> **Exercices à faire**
1/ Répondez brièvement à ces questions sur le texte consacré au charbon et à la biomasse.
(a) De quelle source provient l'image mentionnée ?
(b) Qu'essaient d'empêcher les technologies de « carbon capture & storage » ?
(c) Que le texte annonce-t-il vouloir démontrer ?
2/ Reprenez le texte sur le charbon et la biomasse à la suite de sa dernière phrase, en quelques phrases.

> **Texte fourni**
<<<<

Le charbon peut-il être moins polluant que la biomasse ?

Source : Flickr/ReneS

Retirer du carbone de l’atmosphère est la solution complémentaire aux mesures d’économie ou de remplacement d’énergie qui, elles, permettent d’éviter d’émettre du carbone. Les technologies actuellement en développement de « carbon capture & storage » tâchent d’empêcher à la source, dès la sortie des cheminées, que du carbone soit émis. Mais rien n’oblige à procéder ainsi car peu importe où le carbone est capturé, du moment qu’il est retiré de l’atmosphère. Nous allons même démontrer ici qu’il peut être plus écologique de brûler du charbon que du bois. Mais avant cela, quelques considérations sur les défauts du système actuellement mis en place pour organiser le « droit de polluer ».

>>>>

> **Lignes répertoriées**

<<<<

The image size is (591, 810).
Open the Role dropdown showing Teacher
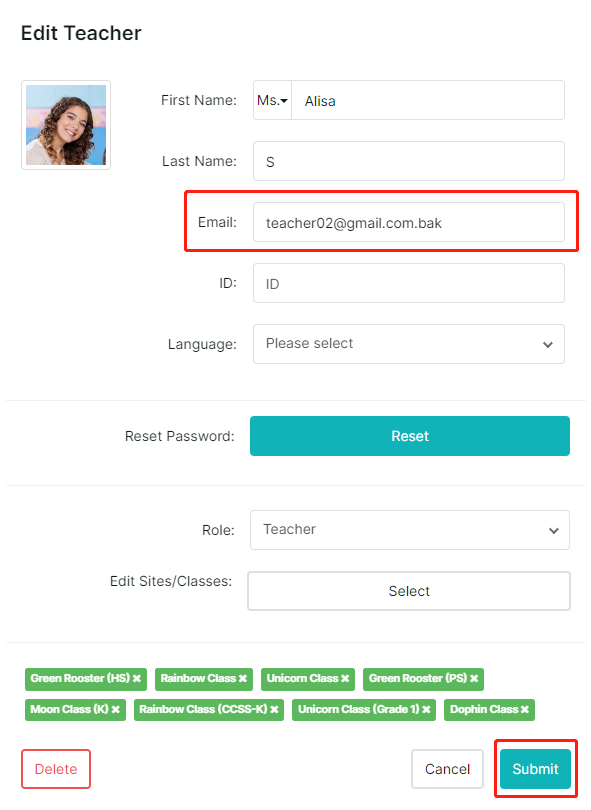coord(410,530)
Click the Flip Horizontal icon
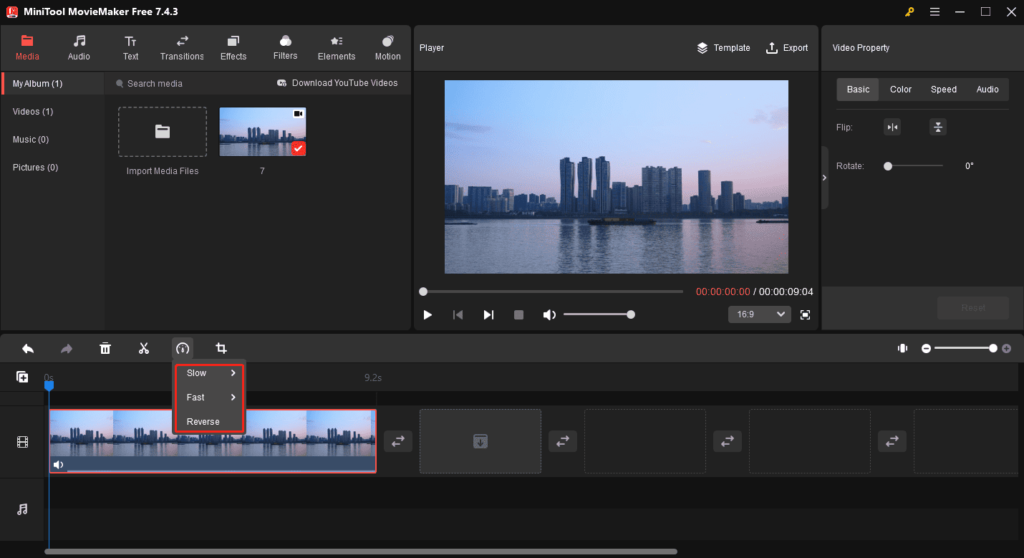Image resolution: width=1024 pixels, height=558 pixels. point(892,127)
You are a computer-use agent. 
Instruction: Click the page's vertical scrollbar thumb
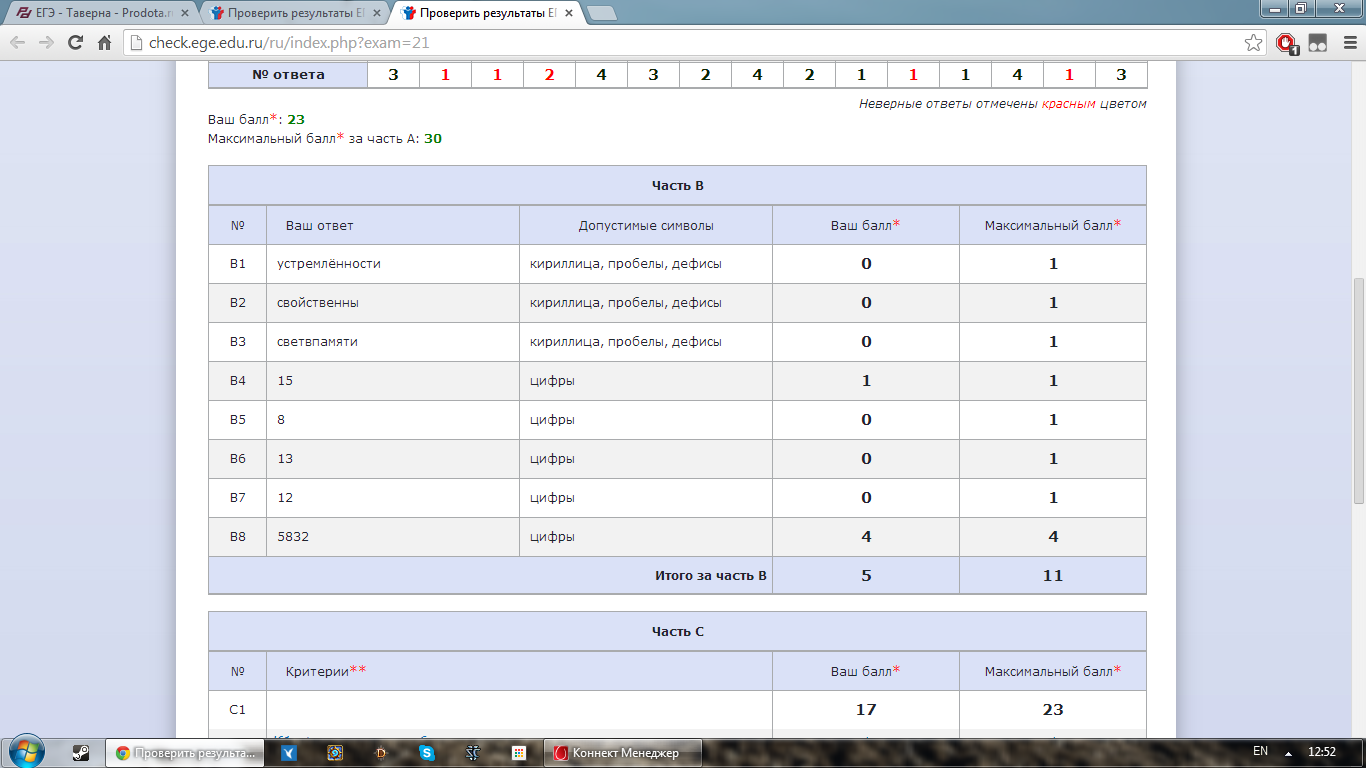1357,390
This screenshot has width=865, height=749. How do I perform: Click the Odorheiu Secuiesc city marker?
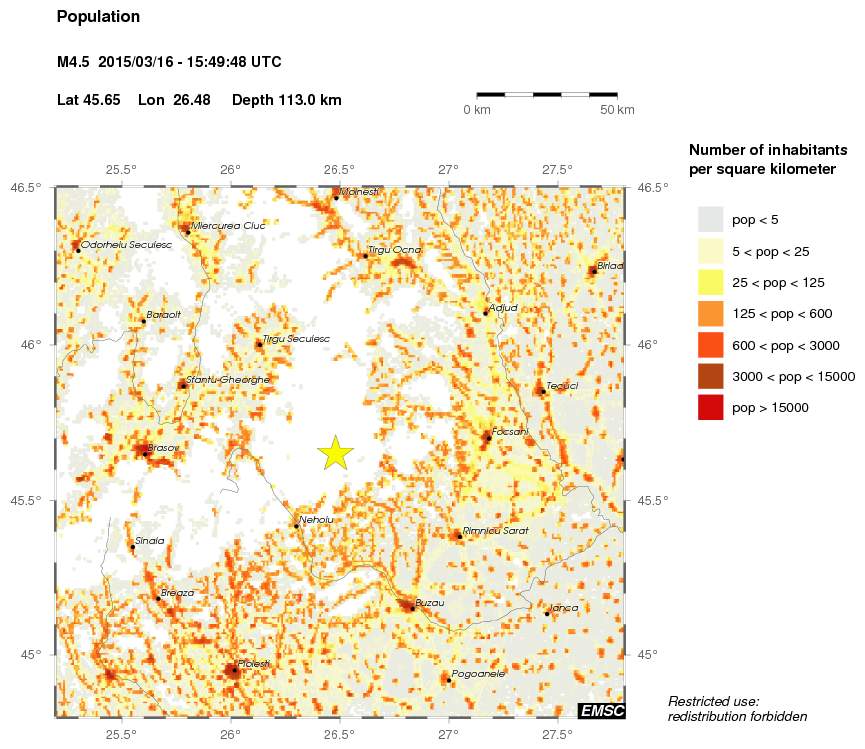pyautogui.click(x=78, y=250)
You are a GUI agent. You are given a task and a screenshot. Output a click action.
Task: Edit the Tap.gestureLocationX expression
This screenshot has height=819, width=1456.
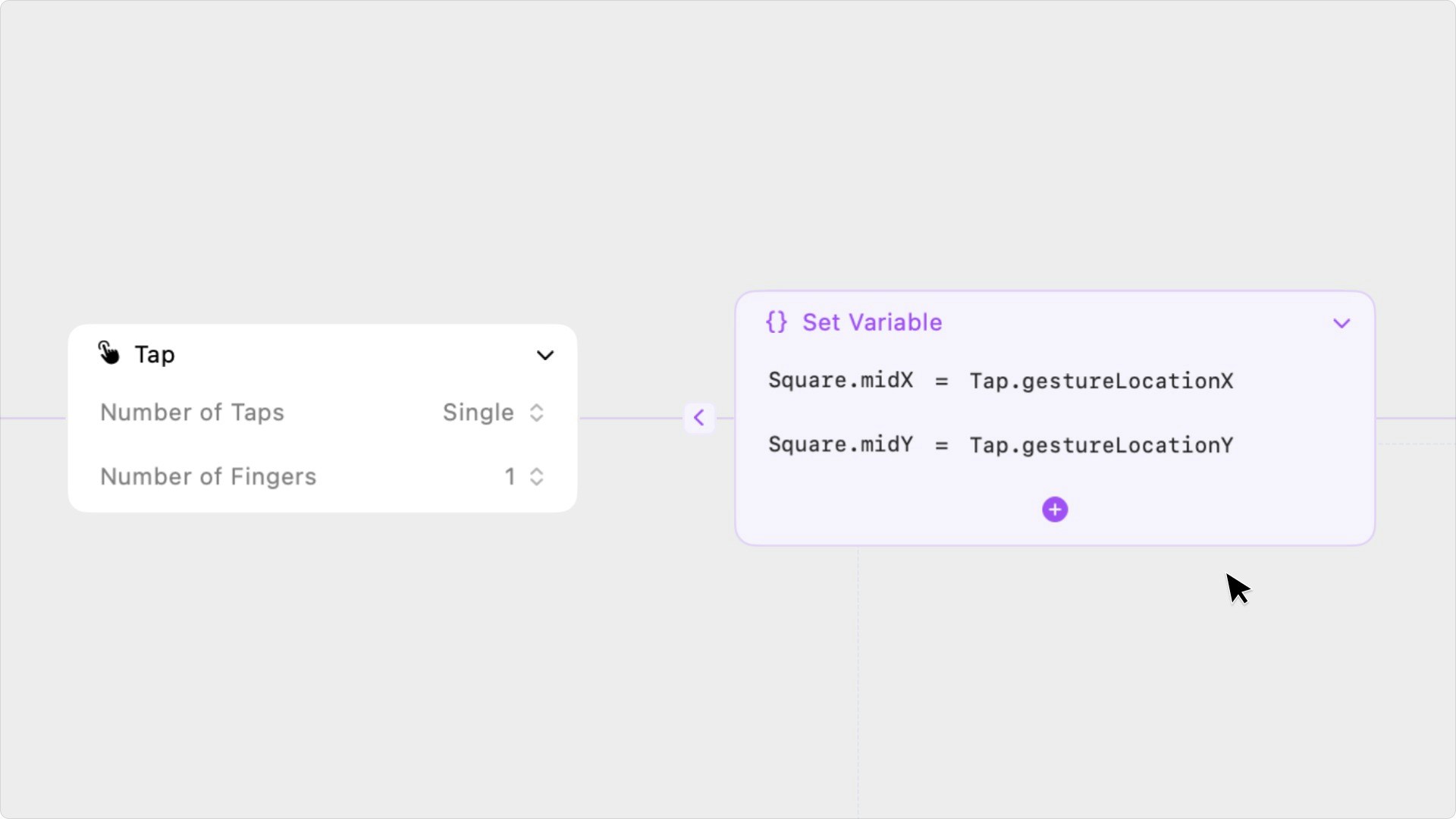click(x=1101, y=381)
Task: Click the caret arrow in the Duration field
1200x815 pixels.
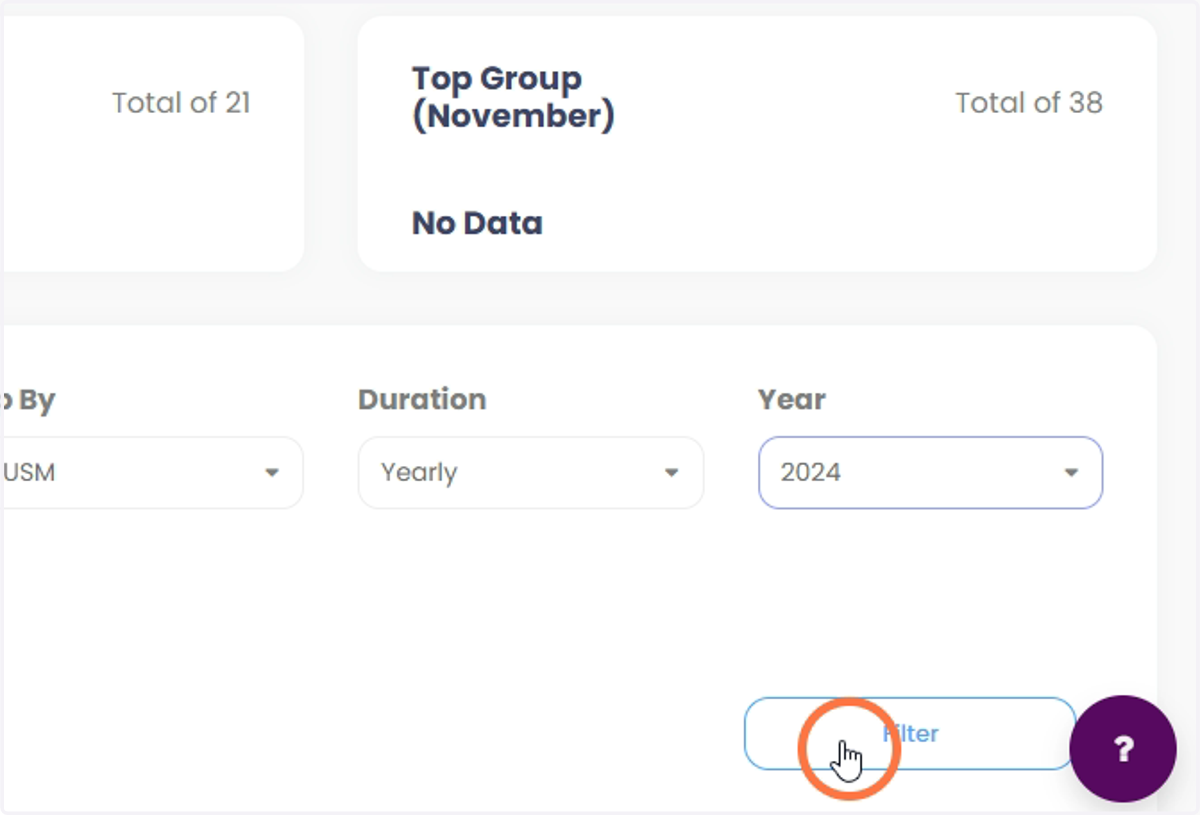Action: click(672, 473)
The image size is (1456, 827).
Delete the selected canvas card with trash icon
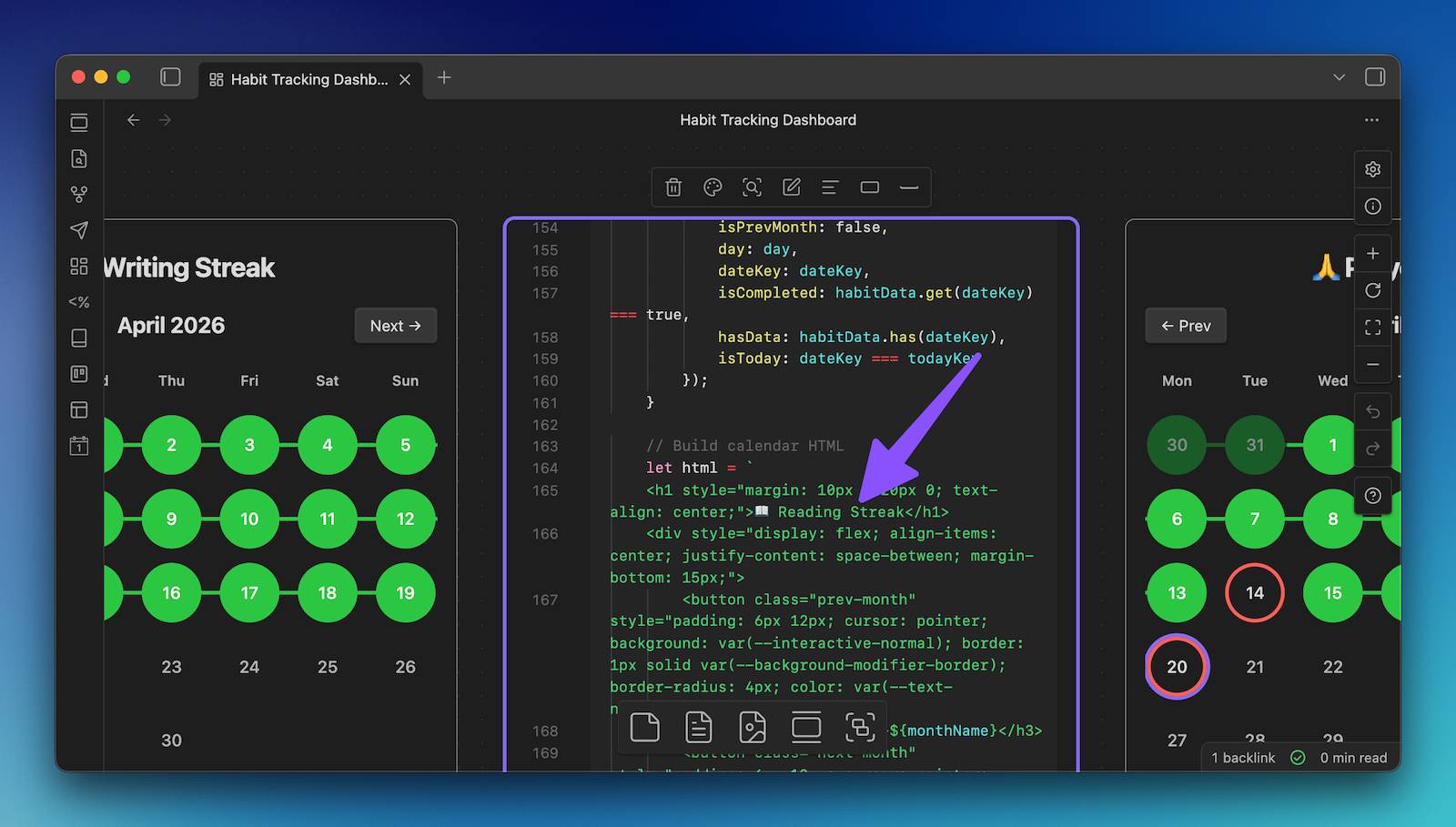673,187
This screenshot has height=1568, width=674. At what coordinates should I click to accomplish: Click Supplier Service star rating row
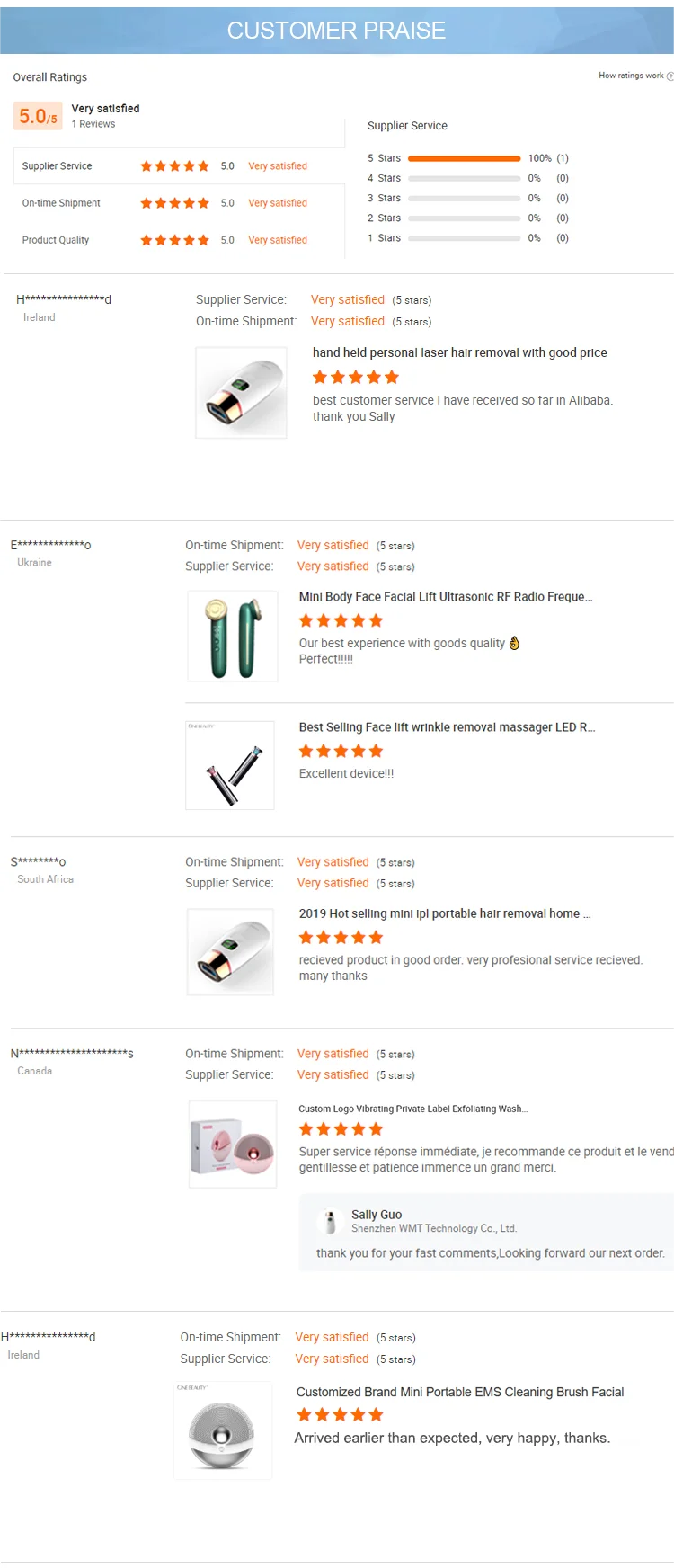coord(174,166)
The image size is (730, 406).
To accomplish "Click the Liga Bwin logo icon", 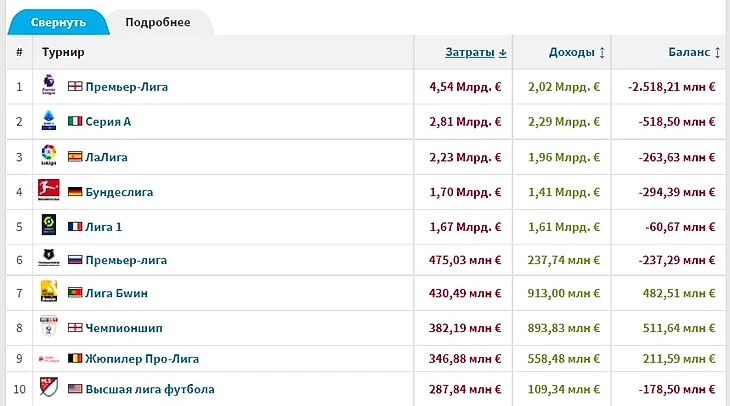I will tap(48, 292).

>>>>

> **Les réponses**
1/
(a) De Flickr/ReneS.
(b) Elles essaient d'empêcher que du carbone soit émis, à la source, dès la sortie des cheminées.
(c) Qu'il peut être plus écologique de brûler du charbon que du bois.

2/
La lutte contre les changements climatiques est encore une grande farce

En effet, seule une minorité de citoyens, de communautés ou de pays prennent des mesures timides ou mal taillées pour tenter de réduire la production de CO2, principal gaz à effet de serre d’origine anthropique. Souvent, ces mesures sont homéopathiques. On peut même se demander si certaines n’ont pas été instituées pour créer une monnaie d’échange politique qui enrichit in fine certaines grosses industries.
Quand l’Europe s’égare
Par exemple, le marché des quotas européens consiste à distribuer des droits d’émettre du CO2 aux industries les plus polluantes dans le but de les inciter à réduire leurs émissions. Quand elles y parviennent au delà de leurs objectifs, elles empochent la valeur des certificats non utilisés.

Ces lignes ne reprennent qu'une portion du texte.